Howard has been scuba diving since he was a teenager in the late 1970s. He became an instructor in 1986 and opened his shop less than a decade later. Cindy Howard was not always a scuba enthusiast. She joined Dan in the water after they got engaged in 1984.

“We go on trips, and he’d be gone all day,” she said. “So I decided to take classes and join the group.”

DJ’s hosts 5-6 scuba diving trips each year to places you’d normally expect. In 2013, they’ll be heading to the Cayman Islands, the Florida Keys, the North Carolina coast and the Caribbean.

But the business’ bread and butter has a local focus. For years, DJ’s has taught scuba lessons at several suburban YMCAs. And since 2005, they began servicing equipment and training personnel from area fire departments — now 45 in all — instructing them to dive in places like suburban retention ponds and canals.

There are also plenty of nearby sites in which to dive, including Lake Michigan, the site of scores of shipwrecks, such as the wooden schooner the Wells Burt, which sank near Evanston in 1883.

And almost every weekend in the summer since 2000, the Howards have led dives for their students at a specially made “underwater archaeology park” in the Haigh Quarry in Kankakee.

But the one aspect of the business that the Howards, residents of Countryside, are perhaps most proud of is something the couple launched in mid-2012 to help veterans of Iraq and Afghanistan reconnect with their families a world away from the battlefield.

“There veterans have no way of fitting back into their families,” said Cindy Howard, noting that the program is open to all veterans, including ones disabled by wounds. “We teach them scuba and then offer special pricing for their families. It makes the vets a center point for the family again.”

The program had its roots in 2007, when Dan Howard met Capt. John Thompson, president of the Soldiers Undertaking Disabled Scuba (SUDS) program at Walter Reed Hospital in Washington, D.C.

Then at the boat show in Chicago, Dan met Chris Maddeford, an Afghanistan veteran who was seriously wounded in battle, and had undergone knee and hip replacements.

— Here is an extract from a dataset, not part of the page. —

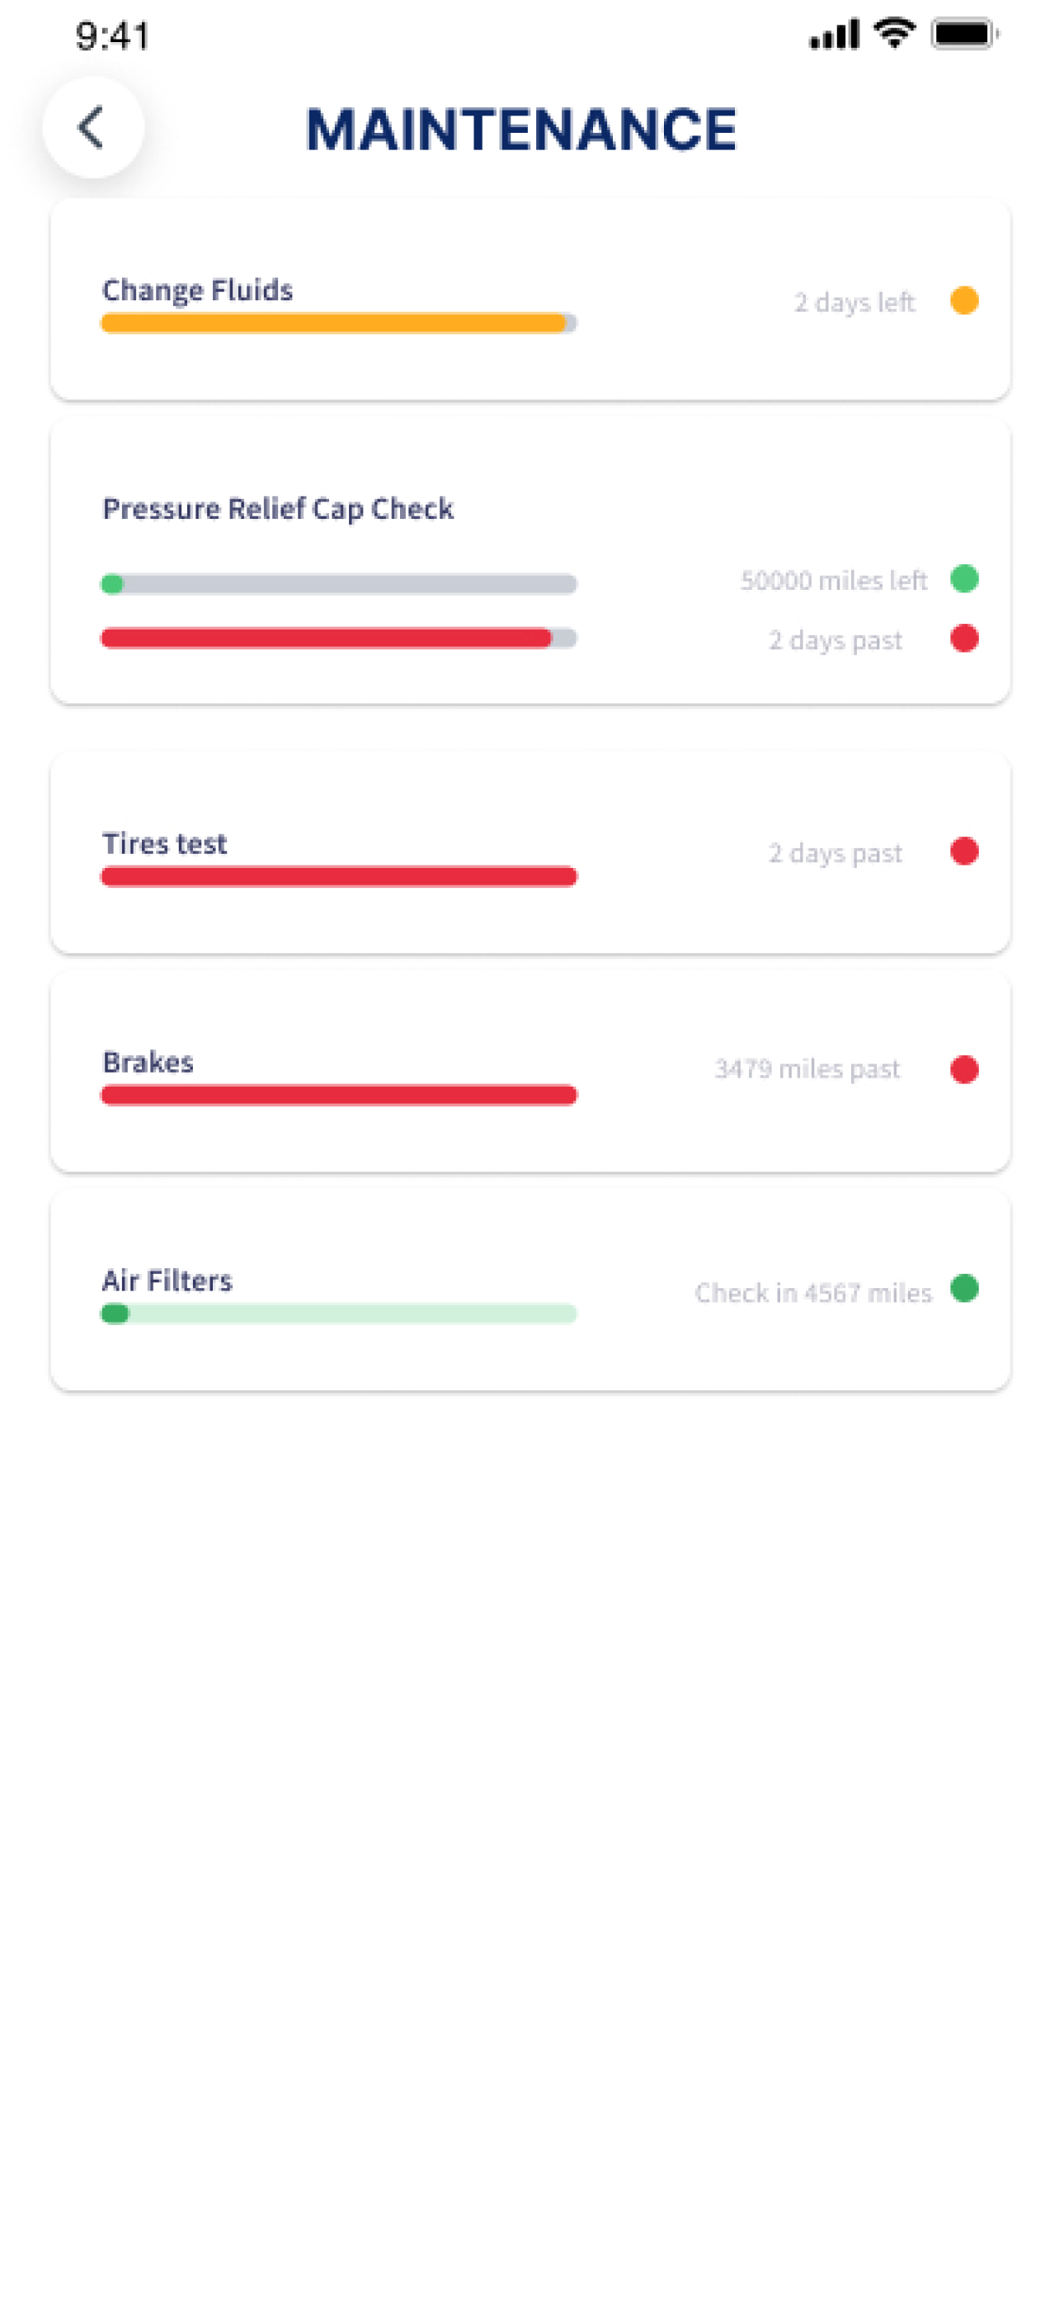Click the orange status dot for Change Fluids
The image size is (1064, 2307).
click(x=964, y=300)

DJ’s Scuba Locker had a diving pool at the boat show and Maddeford gave it a whirl.

“We got him in the water, and he loved it.”

Maddeford has gone from someone who had trouble lugging his scuba gear to someone with more than 150 dives under his belt who is pursuing his dive master certification.

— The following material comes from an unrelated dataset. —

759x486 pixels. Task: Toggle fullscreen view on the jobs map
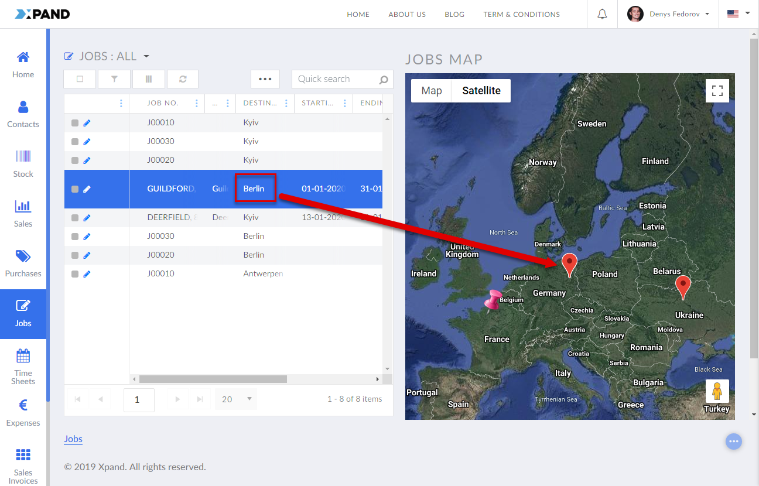click(x=717, y=91)
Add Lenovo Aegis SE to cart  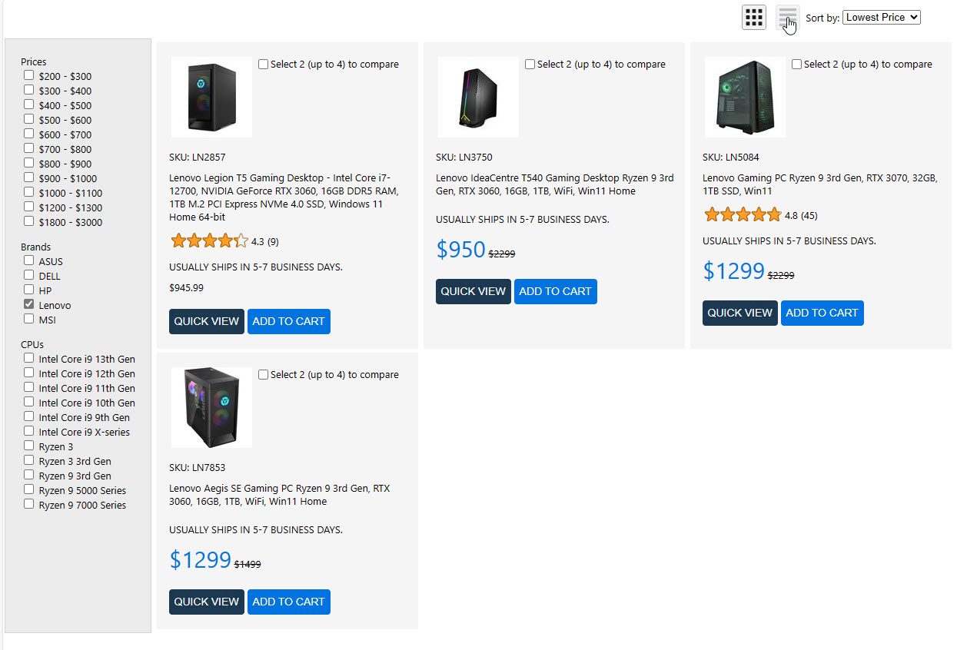[x=288, y=602]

Operation Scuba is also part of the Wounded Heroes Foundation, a nonprofit group that allows DJ’s to seek grant funding and raise funds to help veterans take part in the program.

“What we lacked without a foundation was the ability to direct funds where they were needed,” he said.

While just a handful of veterans have gone through the program since the business started offering it, Howard is thrilled with the opportunity to help veterans.

“It’s a very fulfilling part of my business,” he said. “I exploit every day the freedom these guys give me. It’s time to give back.”